Mitt RomneyThe Presidential debates happened last night, with Governor Mitt Romney and President Barack Obama squaring off in a town hall style format that touched on everything from economic issues to immigration reform to gun control. That last issue got a little complicated though when the discussion on AK-47s suddenly became an issue about single-parent families. Mainly, Mr. Romney suggested that having children out of wedlock results in gun violence. As a woman who has never and will never own a gun, but did have a child before I got married, I have a few follow-up questions for the former Governor from Massachusetts.

Before we get into my follow-up though, let’s all be clear on just what Mitt Romney said. Both candidates stressed that gun violence was not just a problem of lax laws, but a cultural issue that needs to be addressed. Both suggested that better education could keep young people from getting involved in gun violence. But Romney took it a step further and used the question as a platform to shift the blame to everyone’s favorite scapegoats, single mothers.

We need moms and dads helping raise kids. Wherever possible, the — the benefit of having two parents in the home — and that’s not always possible. A lot of great single moms, single dads. But gosh, to tell our kids that before they have babies, they ought to think about getting married to someone — that’s a great idea because if there’s a two-parent family, the prospect of living in poverty goes down dramatically. The opportunities that the child will — will be able to achieve increase dramatically.

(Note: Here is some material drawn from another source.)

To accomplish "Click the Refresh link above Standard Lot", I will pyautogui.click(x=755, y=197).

So we can make changes in the way our culture works to help bring people away from violence and give them opportunity and bring them in the American system.

Call me crazy, but I don’t feel like he really meant that whole, “A lot of great single moms, single dads,” bit. And I would love a little clarification on when being a single parent is acceptable and when it’s just an issue of a couple not thinking about marriage before having a child. Not to mention, did my marriage two years after my daughter was born finally bring me in “the American system”? Where was I before?

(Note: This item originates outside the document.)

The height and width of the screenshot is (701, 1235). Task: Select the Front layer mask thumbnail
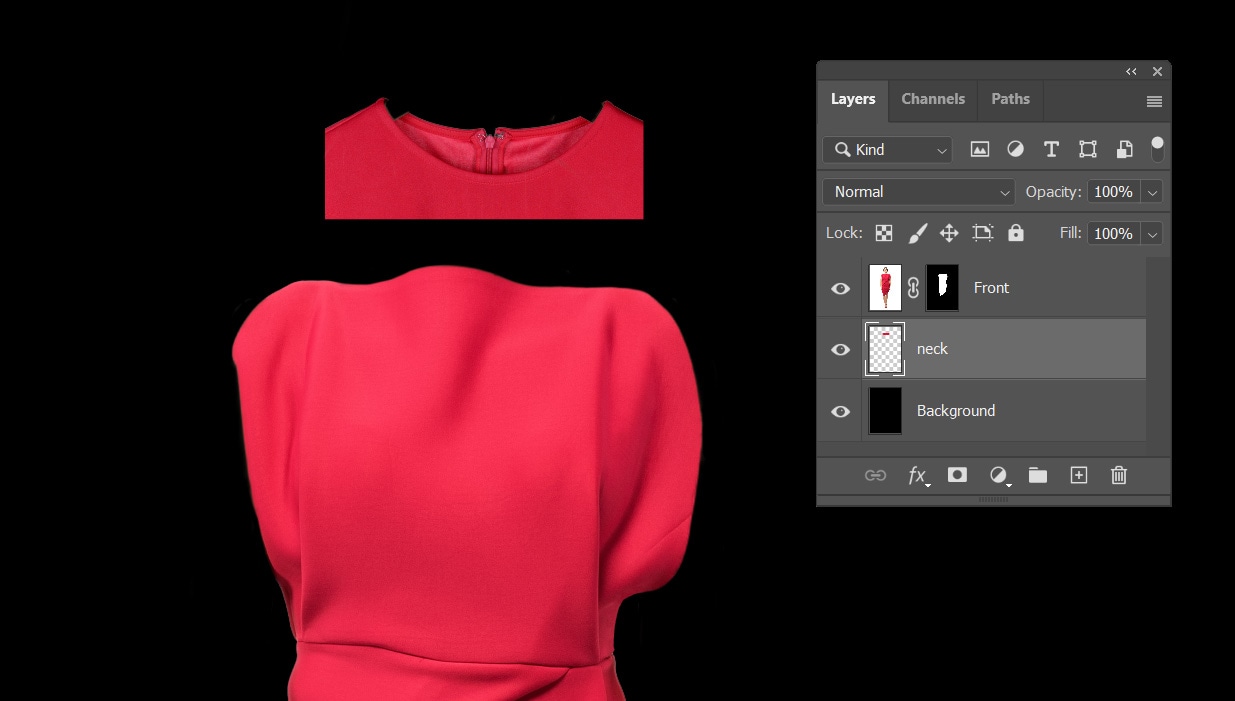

As we’ve mentioned more than once before, single mother statistics suck. They make huge, broad generalizations about an enormous amount of people. In the last year, the majority of children in the US were born to single parents. If your plan to control gun violence involves getting lots of couples to say, “I Do,” you might want to start drafting some really comprehensive back-ups. Or invest in kevlar.

The biggest problem with Romney insinuating that single parents are now a dangerous threat to our society is that it distracts from even bigger issues in this election. His idiocy makes us completely forget that he’s against the assault weapons ban and wants no new legislation to regulate the types of guns that made massacres like Aurora possible.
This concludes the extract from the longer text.